The present study used hsa-miR-302b-3p, a molecule belonging to the miR-302b family and an important member of the miR-302/367 cluster, which is crucial in cellular stemness and a hallmark of diverse tumors (31,32). He et al (33) showed that miR-302b-3p is responsible for activation of the AKT pathway. As a target gene to test the effectiveness of transfection using miR-302b-3p, the carnitine O-octanoyltransferase (CROT) gene was selected. CROT is an enzyme involved in the transport of medium- and long-chain acyl-CoA out of peroxisomes (34). CROT has also been indicated as a new factor in stimulating vascular calcification by promoting fatty acid metabolism and mitochondrial dysfunction. Notably, inhibiting CROT is considered to have potential as an anti-fibrotic therapy (35).

The aim of the present study was to provide data to support the selection of an appropriate transient transfection method and experimental conditions within these methods for HDFs. Therefore, various delivery systems were investigated for miR-302b-3p transfection, including nucleofection and lipid-based transfection reagents.

Materials and methods

Cell culture

Normal HDFs (NHDFs) were purchased from PromoCell GmbH (NHDF-cryovial adult cell line, cat. no. C-12302) and were cultured in Dulbecco's Modified Eagle's Medium (DMEM; Thermo Fisher Scientific, Inc.) containing 10% heat-inactivated fetal bovine serum (FBS; Thermo Fisher Scientific, Inc.) and 1% Gibco® Antibiotic-Antimycotic Solution (10,000 U/ml penicillin, 10,000 µg/ml streptomycin and 25 µg/ml Gibco Amphotericin B; Gibco; Thermo Fisher Scientific, Inc.) in an incubator (5% CO2, 37°C).

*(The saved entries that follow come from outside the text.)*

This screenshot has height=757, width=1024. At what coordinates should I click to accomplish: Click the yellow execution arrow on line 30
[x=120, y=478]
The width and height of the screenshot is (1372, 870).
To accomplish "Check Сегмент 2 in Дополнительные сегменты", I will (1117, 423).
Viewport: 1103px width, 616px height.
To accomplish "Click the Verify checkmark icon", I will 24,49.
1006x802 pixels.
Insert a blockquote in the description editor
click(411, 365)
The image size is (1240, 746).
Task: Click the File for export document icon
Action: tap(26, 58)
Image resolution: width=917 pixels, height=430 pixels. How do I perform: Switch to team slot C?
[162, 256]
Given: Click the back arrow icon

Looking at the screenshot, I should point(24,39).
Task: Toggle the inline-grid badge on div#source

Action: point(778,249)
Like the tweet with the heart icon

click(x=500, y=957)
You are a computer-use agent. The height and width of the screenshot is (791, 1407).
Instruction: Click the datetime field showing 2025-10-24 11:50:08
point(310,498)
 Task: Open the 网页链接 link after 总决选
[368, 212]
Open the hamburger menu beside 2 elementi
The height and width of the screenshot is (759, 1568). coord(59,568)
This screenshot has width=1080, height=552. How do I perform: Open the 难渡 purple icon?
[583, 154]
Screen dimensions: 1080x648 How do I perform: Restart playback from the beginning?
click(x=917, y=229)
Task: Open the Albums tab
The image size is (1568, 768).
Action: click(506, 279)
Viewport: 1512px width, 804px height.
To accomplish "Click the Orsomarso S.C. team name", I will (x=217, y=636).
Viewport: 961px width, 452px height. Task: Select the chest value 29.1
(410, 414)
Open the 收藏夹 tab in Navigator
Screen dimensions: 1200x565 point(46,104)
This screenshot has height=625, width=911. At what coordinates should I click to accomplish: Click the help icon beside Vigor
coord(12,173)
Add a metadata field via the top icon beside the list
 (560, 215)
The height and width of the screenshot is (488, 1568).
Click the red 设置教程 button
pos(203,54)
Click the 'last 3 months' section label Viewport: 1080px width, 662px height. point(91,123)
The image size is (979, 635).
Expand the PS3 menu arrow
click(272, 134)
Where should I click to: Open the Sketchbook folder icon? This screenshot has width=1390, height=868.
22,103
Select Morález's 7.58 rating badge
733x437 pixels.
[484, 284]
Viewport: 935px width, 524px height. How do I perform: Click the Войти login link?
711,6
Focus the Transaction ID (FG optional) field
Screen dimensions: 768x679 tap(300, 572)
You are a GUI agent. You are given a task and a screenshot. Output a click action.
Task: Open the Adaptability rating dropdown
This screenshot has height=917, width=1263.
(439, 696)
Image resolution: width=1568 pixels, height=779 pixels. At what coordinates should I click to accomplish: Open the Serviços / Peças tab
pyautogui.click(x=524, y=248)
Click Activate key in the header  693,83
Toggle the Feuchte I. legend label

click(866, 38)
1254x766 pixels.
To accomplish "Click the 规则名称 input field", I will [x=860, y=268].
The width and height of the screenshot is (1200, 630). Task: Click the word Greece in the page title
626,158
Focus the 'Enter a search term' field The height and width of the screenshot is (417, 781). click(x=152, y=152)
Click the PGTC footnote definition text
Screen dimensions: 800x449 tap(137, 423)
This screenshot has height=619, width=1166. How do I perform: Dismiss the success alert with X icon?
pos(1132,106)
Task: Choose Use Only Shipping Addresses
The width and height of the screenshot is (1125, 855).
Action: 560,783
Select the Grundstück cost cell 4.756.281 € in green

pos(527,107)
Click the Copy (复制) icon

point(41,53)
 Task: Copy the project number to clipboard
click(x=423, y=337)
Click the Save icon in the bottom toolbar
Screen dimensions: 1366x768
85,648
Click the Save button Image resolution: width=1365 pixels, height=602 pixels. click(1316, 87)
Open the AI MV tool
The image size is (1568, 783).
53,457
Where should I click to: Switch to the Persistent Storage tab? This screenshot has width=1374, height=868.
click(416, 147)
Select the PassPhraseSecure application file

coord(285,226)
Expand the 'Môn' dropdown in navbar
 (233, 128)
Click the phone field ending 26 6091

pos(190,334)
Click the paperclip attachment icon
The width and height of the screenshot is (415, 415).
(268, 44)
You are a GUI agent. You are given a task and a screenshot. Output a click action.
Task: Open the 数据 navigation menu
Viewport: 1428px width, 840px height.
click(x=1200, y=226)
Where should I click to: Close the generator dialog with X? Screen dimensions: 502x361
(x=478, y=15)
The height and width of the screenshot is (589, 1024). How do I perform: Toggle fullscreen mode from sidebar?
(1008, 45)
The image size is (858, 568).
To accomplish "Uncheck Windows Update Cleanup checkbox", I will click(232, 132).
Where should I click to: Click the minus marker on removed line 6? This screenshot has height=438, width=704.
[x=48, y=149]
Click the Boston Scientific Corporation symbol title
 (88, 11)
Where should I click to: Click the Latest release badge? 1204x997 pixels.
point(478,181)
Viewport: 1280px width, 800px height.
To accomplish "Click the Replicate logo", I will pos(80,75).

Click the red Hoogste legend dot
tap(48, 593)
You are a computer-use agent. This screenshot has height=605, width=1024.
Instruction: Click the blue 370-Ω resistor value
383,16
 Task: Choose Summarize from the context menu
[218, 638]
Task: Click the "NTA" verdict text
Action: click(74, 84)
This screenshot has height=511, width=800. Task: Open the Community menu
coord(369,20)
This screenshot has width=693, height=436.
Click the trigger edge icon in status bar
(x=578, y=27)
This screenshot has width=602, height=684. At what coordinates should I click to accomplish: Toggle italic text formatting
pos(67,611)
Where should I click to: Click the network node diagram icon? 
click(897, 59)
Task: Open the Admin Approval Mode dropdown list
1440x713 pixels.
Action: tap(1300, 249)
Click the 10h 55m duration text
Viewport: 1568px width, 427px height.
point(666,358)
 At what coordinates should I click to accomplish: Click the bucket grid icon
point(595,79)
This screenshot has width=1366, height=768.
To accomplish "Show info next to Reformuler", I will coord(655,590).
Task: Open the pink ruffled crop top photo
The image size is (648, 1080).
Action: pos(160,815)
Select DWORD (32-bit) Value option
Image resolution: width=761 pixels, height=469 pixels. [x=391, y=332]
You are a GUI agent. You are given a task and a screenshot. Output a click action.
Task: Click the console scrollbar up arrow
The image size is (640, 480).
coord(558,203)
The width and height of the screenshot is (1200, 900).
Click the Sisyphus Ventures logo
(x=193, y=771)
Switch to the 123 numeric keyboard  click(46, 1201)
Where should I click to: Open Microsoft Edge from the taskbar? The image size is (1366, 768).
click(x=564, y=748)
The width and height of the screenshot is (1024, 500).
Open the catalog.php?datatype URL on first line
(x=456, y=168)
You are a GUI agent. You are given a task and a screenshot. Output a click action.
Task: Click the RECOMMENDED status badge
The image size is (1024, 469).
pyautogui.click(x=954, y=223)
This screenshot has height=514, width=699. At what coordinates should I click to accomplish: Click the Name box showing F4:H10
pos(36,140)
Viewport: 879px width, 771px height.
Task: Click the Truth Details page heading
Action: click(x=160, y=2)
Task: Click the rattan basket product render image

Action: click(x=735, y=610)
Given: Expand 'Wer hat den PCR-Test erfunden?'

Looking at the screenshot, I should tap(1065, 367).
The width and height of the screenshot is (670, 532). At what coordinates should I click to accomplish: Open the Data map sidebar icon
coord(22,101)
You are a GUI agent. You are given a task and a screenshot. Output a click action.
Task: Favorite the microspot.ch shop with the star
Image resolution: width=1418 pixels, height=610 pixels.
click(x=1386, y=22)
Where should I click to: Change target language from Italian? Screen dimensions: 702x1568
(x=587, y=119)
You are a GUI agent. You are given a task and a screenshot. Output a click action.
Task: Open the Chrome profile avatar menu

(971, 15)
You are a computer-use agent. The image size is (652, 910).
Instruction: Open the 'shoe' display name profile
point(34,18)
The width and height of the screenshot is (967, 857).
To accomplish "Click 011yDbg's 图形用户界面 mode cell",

Characteristics of miR-302b-3p

Hsa-miR-302b-3p (GenBank LM379226.1, chromosomal location 4q25, approved symbol MIR302B) was used to transfect NHDFs. The miRCURY LNA miRNA Mimic-5′ FAM (miR sequence 5′-UAAGUGCUUCCAUGUUUUAGUAG-3′) and its inhibitor (miRCURY LNA Inhibitor 5′ TACTAAAACATGGAAGCACT-3′) were provided by Qiagen GmbH. As a negative control, Negative Control 5 miRCURY LNA miRNA Mimic (Qiagen GmbH; cat. no. YM00479904-ADB; product no. 339173) was used. The guide strands of this control have no homology to any known miRNA or mRNA sequences in mice, rats or humans, and have been tested for adverse effects in multiple cell lines.

Transfection methods

Three non-viral transient transfection methods were employed for the transfection of NHDFs: Transfection with i) Nucleofector Amaxa™ 4D-Nucleofector™ System with X Unit apparatus (hereafter referred to as nucleofection) (Lonza Group Ltd.); ii) Viromer® Blue (Lipocalyx GmbH) and iii) INTERFERin® (Polyplus-transfection SA). As a physical/mechanical method of transfection, nucleofection is an electroporation-based transfection method that allows nucleic acids, such as DNA or RNA, to be transferred into cells by applying a specific voltage and using specific reagents (36). Techniques using Viromer Blue and INTERFERin are chemical transfection methods. According to the manufacturer's protocol, Viromer Blue is a polymer-based transfection reagent featuring a viral mechanism of membrane fusion. The reagent is capable of forming a complex with miRNA and transporting it into cells by endocytosis. By contrast, INTERFERin, a non-liposomal cationic amphiphilic lipid-based transfection reagent, is one of the most efficient reagents for small interfering RNA delivery. The transfection protocols are described hereafter. The reagent to nucleic acid ratio was consistent with the manufacturers' protocols. Different cell densities were used for the three transfection methods because all reagents were used in the cell density range recommended by the manufacturer.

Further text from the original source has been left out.